● **Passage to read**:
• • •
Reputation: 646
I'm setting up emacs to be my python IDE, and I've found plenty of material online that explain auto-completion, among a variety of other features. What I can't figure out, though, is how to get the syntax highlighter to do its highlighting magic on operators.
How can I customize my emacs in python mode to make + - different colors? I'd also like it to make integers, floats, and parentheses different colors as well.
Upvotes: 5
Views: 3304
Reputation: 48058
Adding my own answer since I couldn't get the others working (as of emacs 25.3.1, 2017).
The following elisp can be used to highlight operators:
;; Operator Fonts
(defface font-lock-operator-face
'((t (:foreground "#8b8bcd"))) "Basic face for operator." :group 'basic-faces)
;; C-Like
(dolist (mode-iter '(c-mode c++-mode glsl-mode java-mode javascript-mode rust-mode))
(font-lock-add-keywords mode-iter
'(("\\([~^&\|!<>=,.\\+*/%-]\\)" 0 'font-lock-operator-face keep))))
;; Scripting
(dolist (mode-iter '(python-mode lua-mode))
(font-lock-add-keywords mode-iter
'(("\\([@~^&\|!<>:=,.\\+*/%-]\\)" 0 'font-lock-operator-face keep))))
Upvotes: 0
Reputation: 646
Put the following in your ~/.emacs file:
;
; Python operator and integer highlighting
; Integers are given font lock's "constant" face since that's unused in python
; Operators, brackets are given "widget-inactive-face" for convenience to end-user
;
(font-lock-add-keywords 'python-mode
'(("\\<\\(object\\|str\\|else\\|except\\|finally\\|try\\|\\)\\>" 0 py-builtins-face) ; adds object and str and fixes it so that keywords that often appear with : are assigned as builtin-face
("\\<[\\+-]?[0-9]+\\(.[0-9]+\\)?\\>" 0 'font-lock-constant-face) ; FIXME: negative or positive prefixes do not highlight to this regexp but does to one below
("\\([][{}()~^<>:=,.\\+*/%-]\\)" 0 'widget-inactive-face)))
• • •
Entries drawn from a collection:
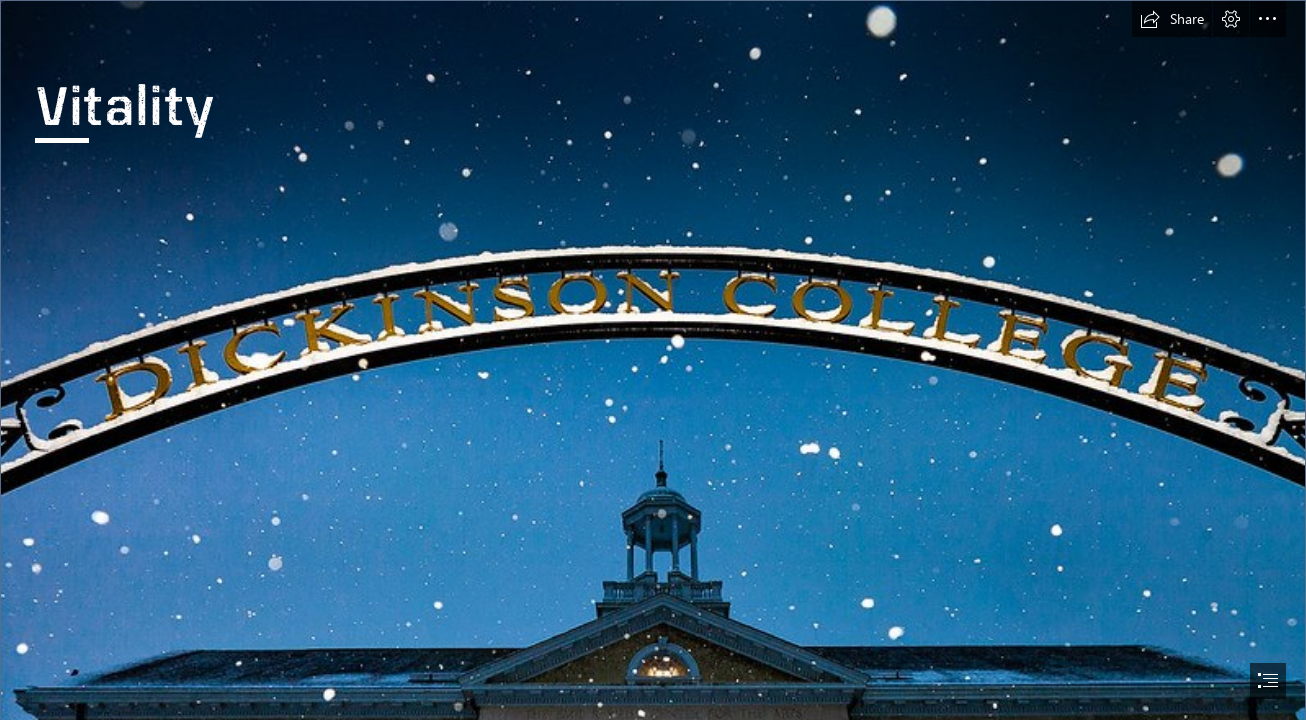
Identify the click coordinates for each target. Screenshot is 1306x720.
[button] (1172, 19)
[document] (653, 360)
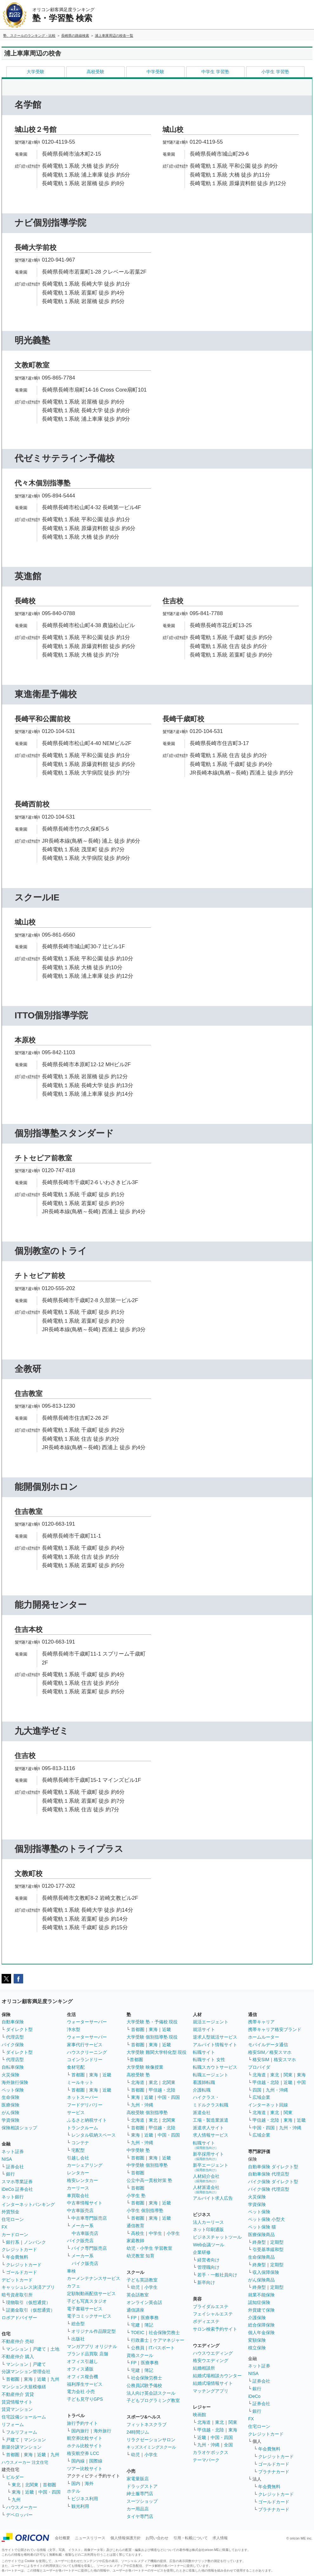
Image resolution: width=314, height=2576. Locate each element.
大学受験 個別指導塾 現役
• • •
● **What is required**: Transcribe the entire Emacs highlighting discussion, reproducing every line without any change. These records have no connection to the Emacs highlighting discussion.

● **Exercise output**:
Reputation: 646
I'm setting up emacs to be my python IDE, and I've found plenty of material online that explain auto-completion, among a variety of other features. What I can't figure out, though, is how to get the syntax highlighter to do its highlighting magic on operators.
How can I customize my emacs in python mode to make + - different colors? I'd also like it to make integers, floats, and parentheses different colors as well.
Upvotes: 5
Views: 3304
Reputation: 48058
Adding my own answer since I couldn't get the others working (as of emacs 25.3.1, 2017).
The following elisp can be used to highlight operators:
;; Operator Fonts
(defface font-lock-operator-face
'((t (:foreground "#8b8bcd"))) "Basic face for operator." :group 'basic-faces)
;; C-Like
(dolist (mode-iter '(c-mode c++-mode glsl-mode java-mode javascript-mode rust-mode))
(font-lock-add-keywords mode-iter
'(("\\([~^&\|!<>=,.\\+*/%-]\\)" 0 'font-lock-operator-face keep))))
;; Scripting
(dolist (mode-iter '(python-mode lua-mode))
(font-lock-add-keywords mode-iter
'(("\\([@~^&\|!<>:=,.\\+*/%-]\\)" 0 'font-lock-operator-face keep))))
Upvotes: 0
Reputation: 646
Put the following in your ~/.emacs file:
;
; Python operator and integer highlighting
; Integers are given font lock's "constant" face since that's unused in python
; Operators, brackets are given "widget-inactive-face" for convenience to end-user
;
(font-lock-add-keywords 'python-mode
'(("\\<\\(object\\|str\\|else\\|except\\|finally\\|try\\|\\)\\>" 0 py-builtins-face) ; adds object and str and fixes it so that keywords that often appear with : are assigned as builtin-face
("\\<[\\+-]?[0-9]+\\(.[0-9]+\\)?\\>" 0 'font-lock-constant-face) ; FIXME: negative or positive prefixes do not highlight to this regexp but does to one below
("\\([][{}()~^<>:=,.\\+*/%-]\\)" 0 'widget-inactive-face)))